All of lore.kernel.org
 help / color / mirror / Atom feed
* page refcount race between prep_compound_gigantic_page() and __page_cache_add_speculative()?
@ 2021-06-15 11:03 ` Jann Horn
  0 siblings, 0 replies; 4+ messages in thread
From: Jann Horn @ 2021-06-15 11:03 UTC (permalink / raw)
  To: Linux-MM
  Cc: kernel list, Youquan Song, Andrea Arcangeli, Jan Kara,
	Mike Kravetz, John Hubbard, Kirill A. Shutemov

== short summary ==
sysfs/sysctl writes can invoke prep_compound_gigantic_page(), which
forcibly zeroes the refcount of a page with refcount >=1. in the
extremely rare case where the refcount is >1 because of a temporary
reference from concurrent __page_cache_add_speculative(), stuff will
probably blow up.


Because of John Hubbard's question on the "[PATCH v2] mm/gup: fix
try_grab_compound_head() race with split_huge_page()" thread
(https://lore.kernel.org/linux-mm/50d828d1-2ce6-21b4-0e27-fb15daa77561@nvidia.com/),
I was looking around in related code, and stumbled over this old
commit, whose changes are still present in the current kernel, and
which looks wrong to me.

I'm not currently planning to try to fix this (because I'm not
familiar with the compaction code and its interaction with the page
allocator); so if someone who is more familiar with this stuff wants
to pick this up, feel free to do so.


commit 58a84aa92723d1ac3e1cc4e3b0ff49291663f7e1
Author: Youquan Song <youquan.song@intel.com>
Date:   Thu Dec 8 14:34:18 2011 -0800

    thp: set compound tail page _count to zero

    Commit 70b50f94f1644 ("mm: thp: tail page refcounting fix") keeps all
    page_tail->_count zero at all times.  But the current kernel does not
    set page_tail->_count to zero if a 1GB page is utilized.  So when an
    IOMMU 1GB page is used by KVM, it wil result in a kernel oops because a
    tail page's _count does not equal zero.

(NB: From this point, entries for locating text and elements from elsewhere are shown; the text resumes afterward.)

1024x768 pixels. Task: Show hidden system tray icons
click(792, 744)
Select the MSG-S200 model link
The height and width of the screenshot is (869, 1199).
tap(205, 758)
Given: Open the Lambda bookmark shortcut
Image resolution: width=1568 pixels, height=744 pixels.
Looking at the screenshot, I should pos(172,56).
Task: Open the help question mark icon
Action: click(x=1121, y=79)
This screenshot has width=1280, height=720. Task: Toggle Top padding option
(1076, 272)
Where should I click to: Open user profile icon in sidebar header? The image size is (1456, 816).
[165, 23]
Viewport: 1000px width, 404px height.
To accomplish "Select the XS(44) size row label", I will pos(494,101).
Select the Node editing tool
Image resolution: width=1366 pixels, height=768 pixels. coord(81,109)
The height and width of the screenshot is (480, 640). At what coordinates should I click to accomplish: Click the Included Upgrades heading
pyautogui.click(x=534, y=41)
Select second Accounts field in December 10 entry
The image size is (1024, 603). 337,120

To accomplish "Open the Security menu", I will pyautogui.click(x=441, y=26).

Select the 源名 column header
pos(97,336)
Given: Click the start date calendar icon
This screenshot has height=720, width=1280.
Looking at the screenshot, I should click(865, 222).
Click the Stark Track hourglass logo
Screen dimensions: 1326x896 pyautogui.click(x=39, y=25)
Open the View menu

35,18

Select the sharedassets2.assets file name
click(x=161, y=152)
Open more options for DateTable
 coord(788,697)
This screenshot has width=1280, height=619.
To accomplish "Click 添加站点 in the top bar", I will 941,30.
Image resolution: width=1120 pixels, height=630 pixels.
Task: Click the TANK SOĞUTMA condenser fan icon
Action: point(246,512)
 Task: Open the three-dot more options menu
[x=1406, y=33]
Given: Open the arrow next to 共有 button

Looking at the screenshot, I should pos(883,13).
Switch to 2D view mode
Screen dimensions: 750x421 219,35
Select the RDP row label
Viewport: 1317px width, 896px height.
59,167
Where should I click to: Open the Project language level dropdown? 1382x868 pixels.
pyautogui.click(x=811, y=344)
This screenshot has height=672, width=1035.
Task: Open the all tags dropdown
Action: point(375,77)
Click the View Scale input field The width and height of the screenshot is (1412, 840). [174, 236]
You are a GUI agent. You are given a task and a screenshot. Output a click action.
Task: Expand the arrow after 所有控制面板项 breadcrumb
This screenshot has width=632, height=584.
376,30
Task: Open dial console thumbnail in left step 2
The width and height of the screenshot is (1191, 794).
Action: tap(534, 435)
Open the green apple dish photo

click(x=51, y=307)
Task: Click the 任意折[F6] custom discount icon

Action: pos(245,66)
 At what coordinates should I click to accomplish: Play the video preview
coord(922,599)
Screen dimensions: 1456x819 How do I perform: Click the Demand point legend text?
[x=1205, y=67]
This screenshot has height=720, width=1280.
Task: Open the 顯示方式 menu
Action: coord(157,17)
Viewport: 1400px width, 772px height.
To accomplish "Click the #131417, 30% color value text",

      kernel BUG at include/linux/mm.h:386!
      invalid opcode: 0000 [#1] SMP
      Call Trace:
        gup_pud_range+0xb8/0x19d
        get_user_pages_fast+0xcb/0x192
        ? trace_hardirqs_off+0xd/0xf
        hva_to_pfn+0x119/0x2f2
        gfn_to_pfn_memslot+0x2c/0x2e
        kvm_iommu_map_pages+0xfd/0x1c1
        kvm_iommu_map_memslots+0x7c/0xbd
        kvm_iommu_map_guest+0xaa/0xbf
        kvm_vm_ioctl_assigned_device+0x2ef/0xa47
        kvm_vm_ioctl+0x36c/0x3a2
        do_vfs_ioctl+0x49e/0x4e4
        sys_ioctl+0x5a/0x7c
        system_call_fastpath+0x16/0x1b
      RIP  gup_huge_pud+0xf2/0x159

    Signed-off-by: Youquan Song <youquan.song@intel.com>
    Reviewed-by: Andrea Arcangeli <aarcange@redhat.com>
    Cc: <stable@vger.kernel.org>
    Signed-off-by: Andrew Morton <akpm@linux-foundation.org>
    Signed-off-by: Linus Torvalds <torvalds@linux-foundation.org>

diff --git a/mm/hugetlb.c b/mm/hugetlb.c
index bb28a5f9db8d..73f17c0293c0 100644
--- a/mm/hugetlb.c
+++ b/mm/hugetlb.c
@@ -576,6 +576,7 @@ static void prep_compound_gigantic_page(struct
page *page, unsigned long order)
        __SetPageHead(page);
        for (i = 1; i < nr_pages; i++, p = mem_map_next(p, page, i)) {
                __SetPageTail(p);
+               set_page_count(p, 0);
                p->first_page = page;
        }
 }
diff --git a/mm/page_alloc.c b/mm/page_alloc.c
index 9dd443d89d8b..850009a7101e 100644
--- a/mm/page_alloc.c
+++ b/mm/page_alloc.c
@@ -356,8 +356,8 @@ void prep_compound_page(struct page *page,
unsigned long order)
        __SetPageHead(page);
        for (i = 1; i < nr_pages; i++) {
                struct page *p = page + i;
-
                __SetPageTail(p);
+               set_page_count(p, 0);
                p->first_page = page;
        }
 }



__page_cache_add_speculative() can run on pages that have already been
allocated, and the only thing that can stop it from temporarily
lifting the page refcount is the page refcount being zero. So if these
set_page_count() calls have any effect (outside __init code), and the
refcount is not zero when they occur, then that means we can have a
race where a refcount is forcibly zeroed while
__page_cache_add_speculative() is holding temporary references; and
then we can end up with a use-after-free of struct page.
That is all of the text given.